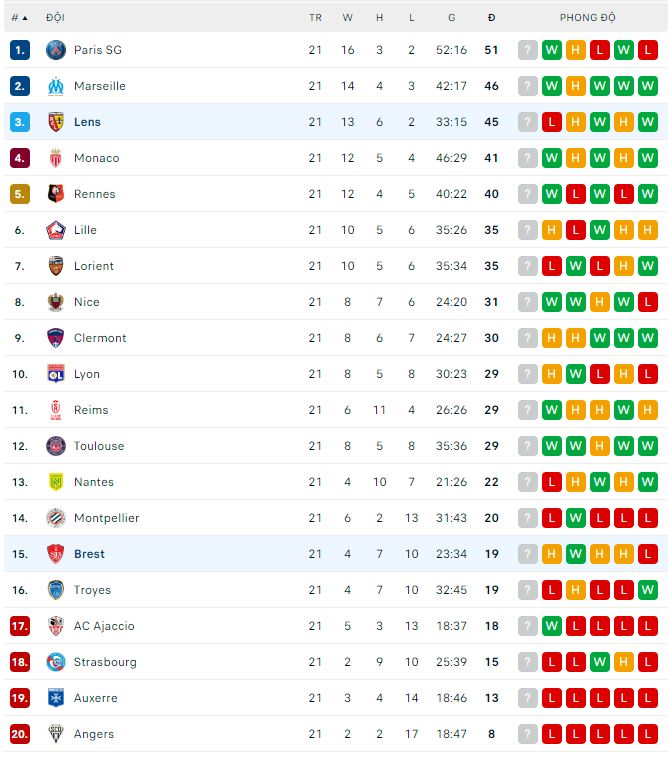Click Paris SG's upcoming match question mark
This screenshot has width=668, height=761.
(x=528, y=50)

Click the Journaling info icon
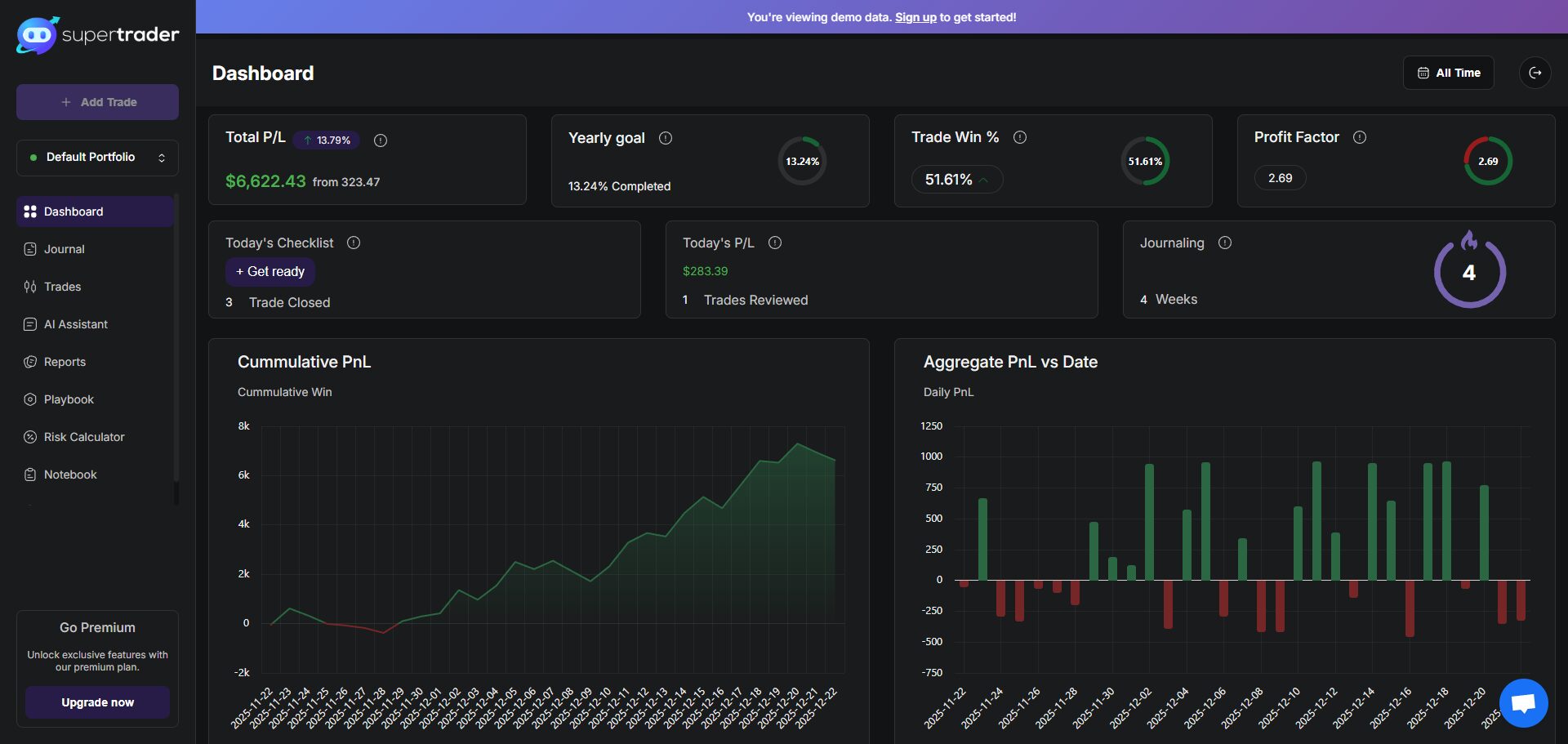click(1225, 243)
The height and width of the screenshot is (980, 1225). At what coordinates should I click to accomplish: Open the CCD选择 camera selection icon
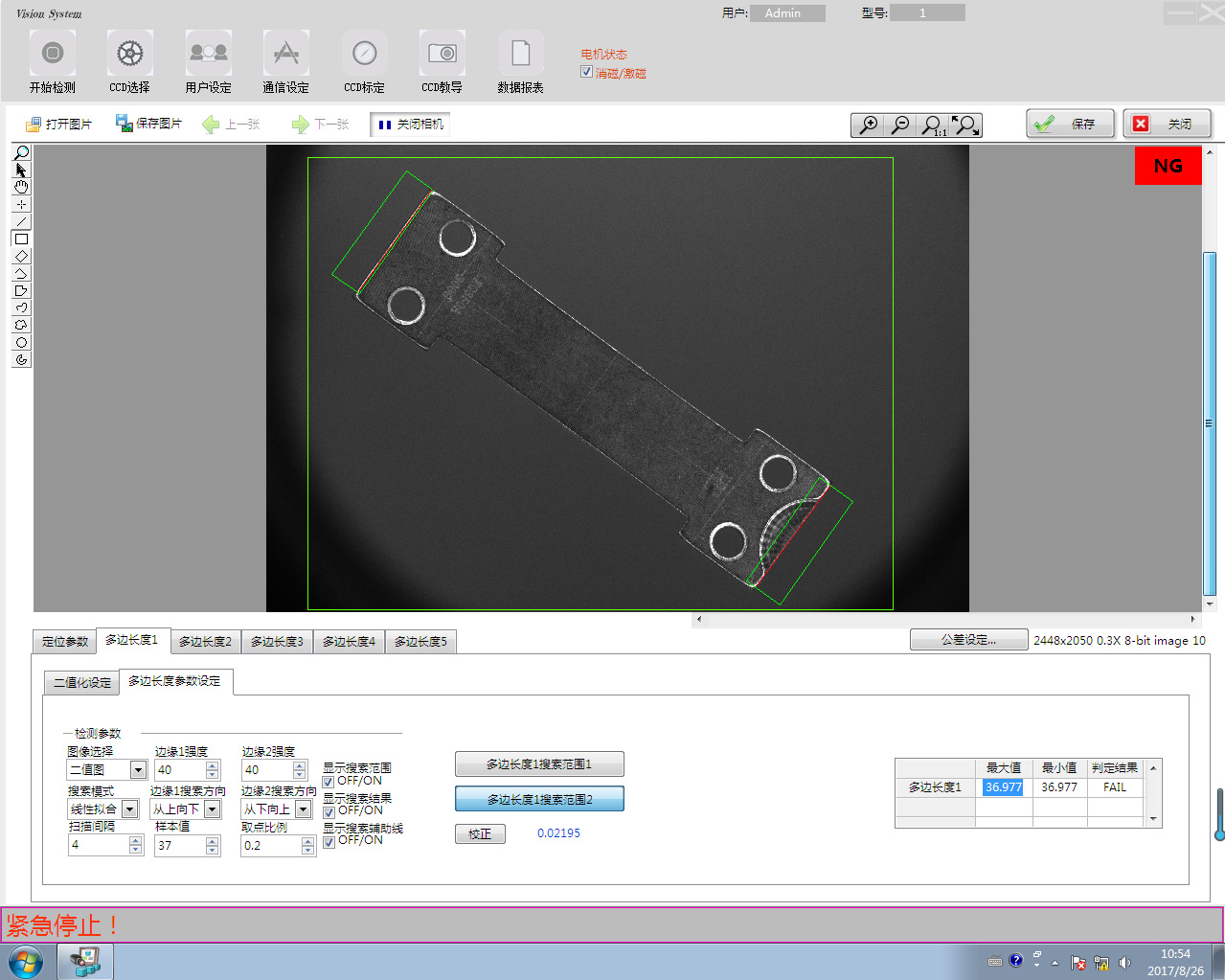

● **ASSIGNMENT**
Nothing but the lines from the line containing "Click the Journaling info icon" through the end of the data, both ends included, is to be reproduced, exactly as written and without the pictures.

● **TASK RESPONSE**
Click the Journaling info icon
click(1225, 243)
The height and width of the screenshot is (980, 1225). At what coordinates should I click to accomplish: Open the CCD选择 camera selection icon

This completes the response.